The giant trees on the West Coast are awe-inspiring, but surprisingly, they haven't really been studied much over the long term, notes Peter Bowes of BBC News. The reason?

Unlike studies with smaller plants and almost all animals, no individual scientist is able to track a forest giant for its entire lifespan - from germination to death. They live for hundreds of years and play a vital role in the ecosystem long after they have died.

To remedy that situation, James Lutz of the University of Washington and his team – with the help of volunteers – have set up  an open-ended project to monitor a 62-acre plot in California's Yosemite National Park that hasn't burned in the past 70 years. First they're going to measure and map the estimated 30,000 trees in the area. Then they plan to return each year to see if any trees have died and try to determine why.

This is in response to a study by Dr. Lutz [PDF] and others that determined that "between the mid-1930s and the 1990s, the density of large-diameter trees in Yosemite National Park declined 24 percent."

This is important, he notes, because "large-diameter trees are important constituents of forest ecosystems.  The decreases in Yosemite National Park, a large protected area, suggest that cumulative human effects on the ecosystem (through fire exclusion and climate change) have been high."

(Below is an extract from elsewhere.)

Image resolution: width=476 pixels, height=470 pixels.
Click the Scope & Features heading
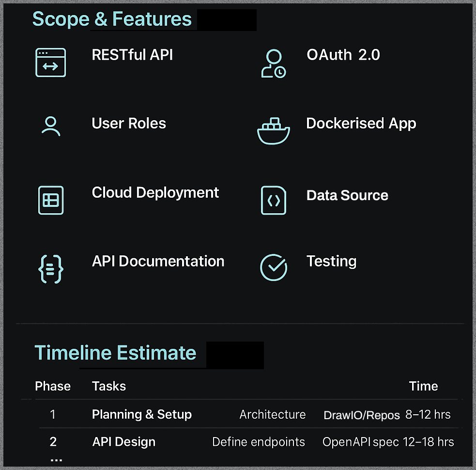(112, 19)
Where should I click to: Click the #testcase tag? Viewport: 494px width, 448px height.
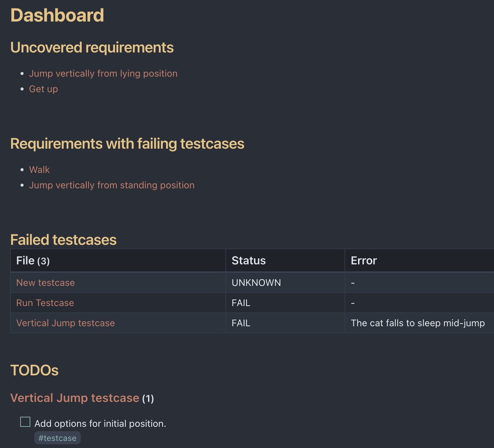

The cause is difficult to pin down, but "we certainly think that climate is an important driver," says Lutz at Green Change.

Lutz also mentions:

A comparison of summer drought in past, present and future climate scenarios suggests that the climate-driven portions of large-diameter tree decline may accelerate.  Furthermore, climate-induced decreases in snowpack and the concomitant increase in fire severity suggest that existing assumptions about fire may be understated – future fires may be more severe, and post-fire recovery may take longer.

But Richard Cable in Climate Change – the Blog of Bloom looks at it differently. "Scientifically-speaking there's nothing in the research that would lead you to stress climate over other possible causes," he says.

And that's one reason that the planned long-term monitoring will be so important, to determine what is really going on.

More tree news:  Pakistan breaks tree-planting record. Volunteers planted 541,176 mangrove trees by hand in one day. The previous record: 447,874 trees planted in India.